Le texte:
>>>

André Breton a vécu près d’un demi-siècle dans un modeste studio, entre deux étages, comme «le calvaire du trucidé» d’Alfred Jarry. Au numéro 42 de la rue Fontaine. Il nous y recevait avec le rituel verre de rhum blanc de «La charmeuse de serpents». Il a habité dans cette retraite de trappiste depuis 1922, deux ans avant d’écrire le premier de ses deux «Manifestes du surréalisme» (Editions du Sagittaire en 1924 et en 1930, postérieurement aux Editions Kra). Et il a vécu chichement jusqu’à son occultation en 1966 à 70 ans. Malheureusement il n’a pas connu la récente adoption présidentielle de ses manifestes comme «trésors nationaux», pour décourager les escrocs de l’art.
Que l’on ne soit pas parvenu à créer une fondation ou un musée avec tout ce que le poète avait réuni est un outrage pour la culture et pour le sens commun. Et, cependant, déjà en 1926 André Breton avait écrit pour les Editions Surréalistes «Légitime défense» illustrée par Joan Miró.
Quotidiennement, pendant trois ans, j’ai assisté à la réunion présidée par André Breton à «La promenade de Vénus». Lui aurait souhaité que le café ait pour nom «La promenade d’Aphrodite». Là ont été rédigés ou réédités quelques brillants et bruyants brûlots comme celui écrit avec Philippe Soupault : «Le surréalisme à la portée de tous les inconscients». Personne n’aurait pu imaginer que cet avertissement, pris comme faire-part de décès pour les médiocres du marché, allait être aussi prémonitoire. En 1919 André Breton avait déjà écrit: «Mont-de-piété», livre «rare» ou de «bibliophilie», avec des illustrations d’André Derain.
A New York, il a connu sa dernière épouse la carte du tarot «Arcane 17» à la main. La Chilienne Elisa Claro, le 20 août 1944. Jour immortalisé par un manuscrit de 48 pages «une mosaïque en peau de morue de couleur havane» avec des illustrations du tout aussi Chilien Roberto Matta. Jusqu’à son occultation il y a quatorze ans, cette veuve silencieuse, talentueuse et élégante a lutté pour conserver le trésor et le château d’étoiles. Pendant plus d’un quart de siècle elle a reçu de faux serments. Les uns lui promettaient de créer une «Fondation du surréalisme», d’autres un «Musée de la Modernité» et les plus pipeurs «la Maison Internationale de la Poésie».

<<<

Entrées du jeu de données
>>>

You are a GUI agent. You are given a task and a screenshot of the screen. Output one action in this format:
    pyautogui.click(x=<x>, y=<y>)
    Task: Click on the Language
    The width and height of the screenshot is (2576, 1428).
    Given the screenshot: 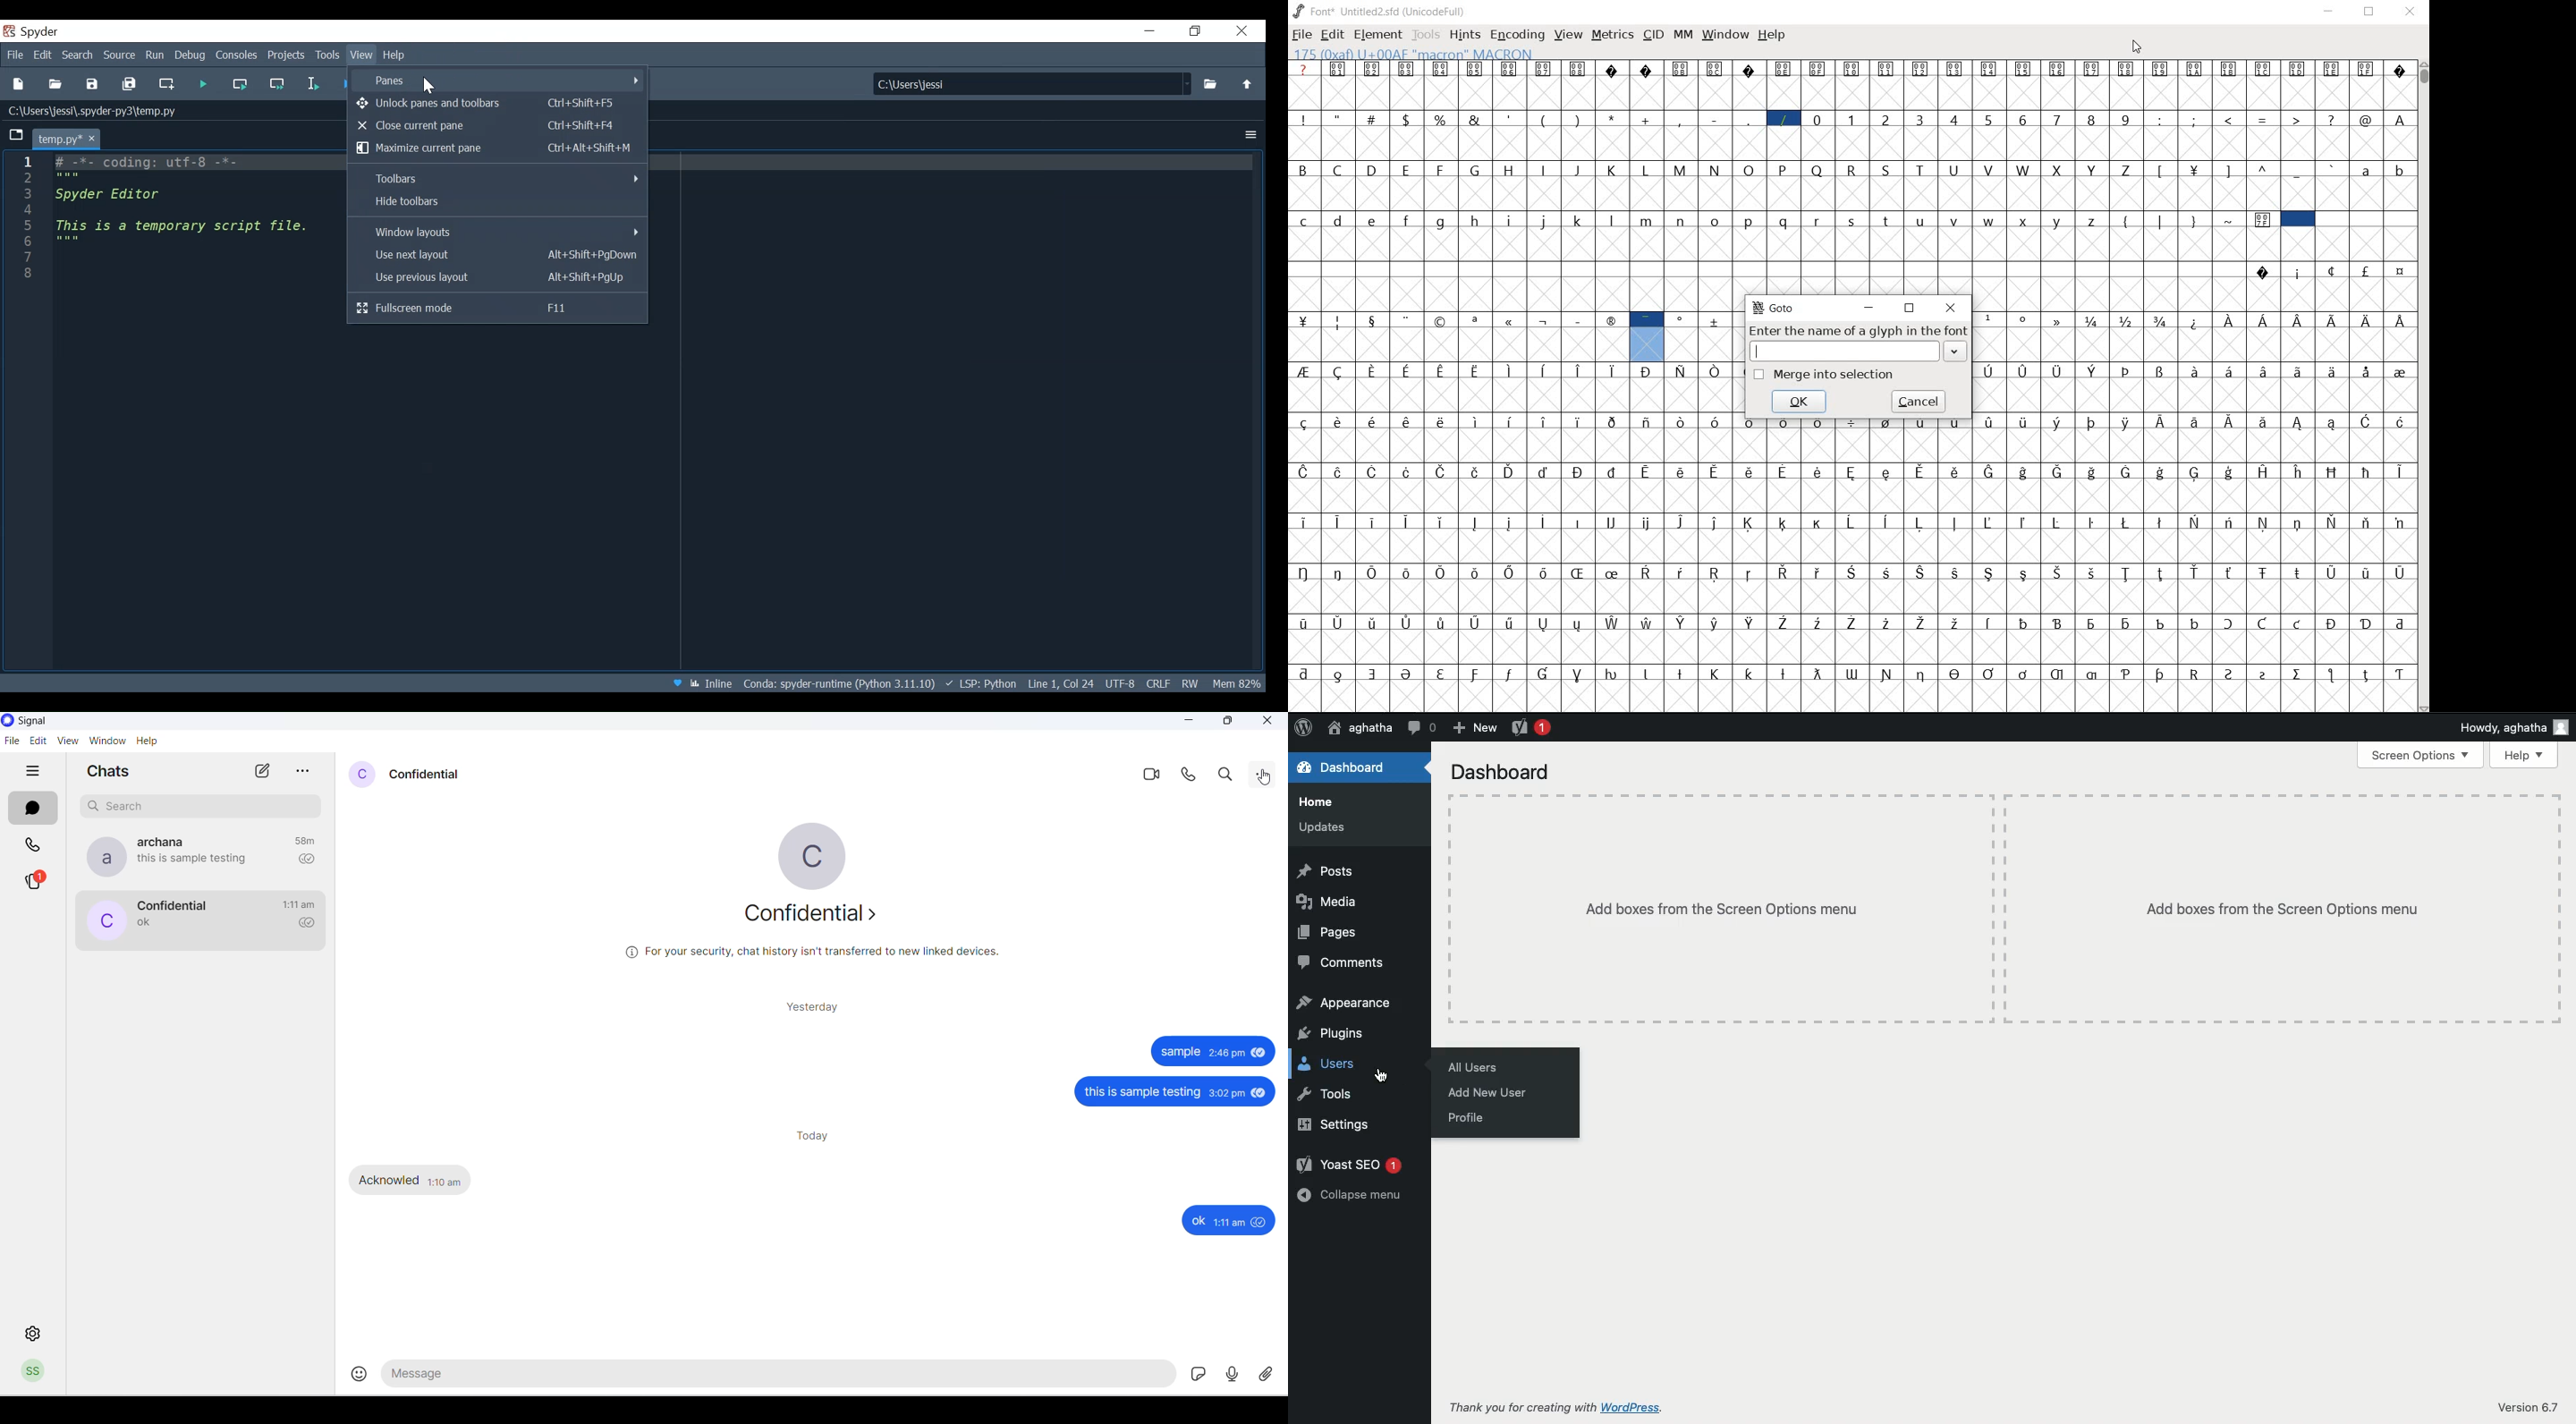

<<<

Votre tâche: Pour chaque affirmation, dites si le texte sur André Breton va dans son sens, et citez mot pour mot le passage qui le montre. 1. Breton habitait rue Fontaine depuis 1922. 2. Breton aurait voulu que le café s'appelle « La promenade de Vénus ». 3. Elisa Claro était chilienne. Ce matériel ne sert à rien pour ce travail.

Réponse complète:
1. Oui : « Il a habité dans cette retraite de trappiste depuis 1922 »
2. Non : « Lui aurait souhaité que le café ait pour nom «La promenade d’Aphrodite». »
3. Oui : « La Chilienne Elisa Claro, le 20 août 1944. »